*** Opening of PAGE EXCERPT ***
Domain 4 · Task Statement 4.5
Designing Automation Workflows
TL;DR
Design resilient automation workflows using the tool priority hierarchy, combine scheduled tasks with Connectors and Computer Use in hybrid orchestration, and build multi-step chains with verifiable intermediate outputs.
What You Need to Know
Domain 4 has covered each automation tool individually: Computer Use for screen interaction, Dispatch for remote control, and Scheduled Tasks for recurring automations. This lesson brings them together. Real-world automation rarely uses just one tool — it combines multiple capabilities in a single workflow, choosing the fastest and most reliable tool for each step.
The skill being tested here is architectural: given a business problem, can you design a workflow that uses the right tool for each step, handles failure gracefully, and produces verifiable output? This is the synthesis lesson, and the exam tests it heavily.
The tool priority hierarchy in practice
You learned the hierarchy in lesson 4.1: Connectors > Browser > Computer Use. Designing automation workflows means applying this hierarchy at every step of a multi-step chain.
For each step in your workflow, ask: "Does a Connector exist for this?" If yes, use the Connector — it's faster and more reliable. If no Connector exists but the data is available on a website, use browser navigation. If the data only lives in a desktop application with no API or web interface, use Computer Use as a last resort.
A single workflow might use all three:
- Step 1: Pull calendar events via the Google Calendar Connector (fastest)
- Step 2: Check a competitor's pricing on a website via browser navigation (no Connector available)
*** Close of PAGE EXCERPT ***
*** Opening of DATA TO EXAMINE ***
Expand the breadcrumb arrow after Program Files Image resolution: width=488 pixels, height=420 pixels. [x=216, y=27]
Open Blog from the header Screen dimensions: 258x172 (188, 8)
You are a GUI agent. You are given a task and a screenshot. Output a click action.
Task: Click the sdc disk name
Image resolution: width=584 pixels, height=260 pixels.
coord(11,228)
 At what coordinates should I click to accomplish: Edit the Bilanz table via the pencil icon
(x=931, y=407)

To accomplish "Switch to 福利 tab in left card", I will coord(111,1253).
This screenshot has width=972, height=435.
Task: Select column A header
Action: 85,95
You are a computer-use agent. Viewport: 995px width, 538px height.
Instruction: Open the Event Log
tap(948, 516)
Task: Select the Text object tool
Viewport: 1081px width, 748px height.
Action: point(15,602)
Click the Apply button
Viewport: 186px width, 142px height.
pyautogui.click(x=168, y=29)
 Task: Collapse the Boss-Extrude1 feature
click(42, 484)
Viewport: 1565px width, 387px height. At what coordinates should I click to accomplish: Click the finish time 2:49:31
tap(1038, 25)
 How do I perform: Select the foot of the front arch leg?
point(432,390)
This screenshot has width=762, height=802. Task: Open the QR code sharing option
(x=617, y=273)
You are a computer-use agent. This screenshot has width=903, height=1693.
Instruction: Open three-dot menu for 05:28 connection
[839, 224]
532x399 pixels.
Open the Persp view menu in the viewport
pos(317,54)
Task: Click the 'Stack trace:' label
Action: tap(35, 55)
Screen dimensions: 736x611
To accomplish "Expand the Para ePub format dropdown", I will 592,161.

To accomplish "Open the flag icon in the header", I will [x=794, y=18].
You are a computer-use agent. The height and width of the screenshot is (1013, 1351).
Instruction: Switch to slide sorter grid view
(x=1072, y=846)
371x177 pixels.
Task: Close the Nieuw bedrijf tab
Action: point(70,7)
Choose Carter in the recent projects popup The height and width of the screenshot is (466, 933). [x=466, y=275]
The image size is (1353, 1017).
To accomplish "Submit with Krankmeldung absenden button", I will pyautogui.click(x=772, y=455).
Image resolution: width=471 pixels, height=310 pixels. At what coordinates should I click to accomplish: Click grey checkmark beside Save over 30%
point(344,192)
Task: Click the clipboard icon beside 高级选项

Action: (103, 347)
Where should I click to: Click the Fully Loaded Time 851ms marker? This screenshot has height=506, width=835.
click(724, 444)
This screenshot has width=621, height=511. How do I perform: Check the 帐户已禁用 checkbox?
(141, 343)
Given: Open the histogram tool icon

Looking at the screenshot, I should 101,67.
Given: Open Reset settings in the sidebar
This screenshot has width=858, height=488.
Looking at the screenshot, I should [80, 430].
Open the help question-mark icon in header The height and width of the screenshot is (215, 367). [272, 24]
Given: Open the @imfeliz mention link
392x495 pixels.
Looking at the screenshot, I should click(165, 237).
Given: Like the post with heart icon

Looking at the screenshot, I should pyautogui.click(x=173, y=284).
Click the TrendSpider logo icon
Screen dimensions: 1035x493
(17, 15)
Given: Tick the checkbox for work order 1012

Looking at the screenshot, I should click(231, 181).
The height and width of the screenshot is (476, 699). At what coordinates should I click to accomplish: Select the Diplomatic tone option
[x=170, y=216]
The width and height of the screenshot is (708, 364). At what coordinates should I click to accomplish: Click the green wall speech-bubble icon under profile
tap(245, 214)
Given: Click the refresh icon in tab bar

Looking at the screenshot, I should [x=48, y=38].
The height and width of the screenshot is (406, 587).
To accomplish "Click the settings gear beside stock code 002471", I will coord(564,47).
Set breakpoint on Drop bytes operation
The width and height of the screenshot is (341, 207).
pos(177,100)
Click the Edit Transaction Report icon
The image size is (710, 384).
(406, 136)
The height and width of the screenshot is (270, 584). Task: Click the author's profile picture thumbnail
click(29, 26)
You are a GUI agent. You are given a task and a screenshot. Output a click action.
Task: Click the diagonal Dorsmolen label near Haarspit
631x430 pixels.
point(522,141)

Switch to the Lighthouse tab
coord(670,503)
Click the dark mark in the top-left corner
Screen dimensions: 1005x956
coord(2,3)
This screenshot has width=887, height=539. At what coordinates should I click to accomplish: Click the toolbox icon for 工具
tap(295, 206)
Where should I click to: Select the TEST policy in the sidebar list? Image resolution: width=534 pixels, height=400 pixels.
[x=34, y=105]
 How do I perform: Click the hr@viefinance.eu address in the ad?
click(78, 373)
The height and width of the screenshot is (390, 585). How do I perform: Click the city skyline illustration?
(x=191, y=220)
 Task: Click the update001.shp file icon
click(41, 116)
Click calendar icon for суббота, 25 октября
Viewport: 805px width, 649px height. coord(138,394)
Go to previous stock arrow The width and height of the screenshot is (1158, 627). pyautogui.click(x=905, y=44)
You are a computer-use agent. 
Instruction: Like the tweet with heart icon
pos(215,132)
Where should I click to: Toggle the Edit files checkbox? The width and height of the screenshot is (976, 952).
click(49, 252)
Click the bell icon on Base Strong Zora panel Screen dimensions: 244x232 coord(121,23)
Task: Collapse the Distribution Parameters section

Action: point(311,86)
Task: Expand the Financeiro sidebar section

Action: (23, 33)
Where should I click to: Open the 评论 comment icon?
*** Close of DATA TO EXAMINE ***
* **COMPLETE THE FOLLOWING**:
A. In the lesson on designing automation workflows, when should Computer Use be used as a last resort?
B. From the lesson on designing automation workflows, quote everything from "The tool priority hierarchy in" down to "a multi-step chain.".

* **ANSWERS TO THE PROBLEMS**:
A. Computer Use is the last resort when the data only lives in a desktop application with no API or web interface.

B.
The tool priority hierarchy in practice
You learned the hierarchy in lesson 4.1: Connectors > Browser > Computer Use. Designing automation workflows means applying this hierarchy at every step of a multi-step chain.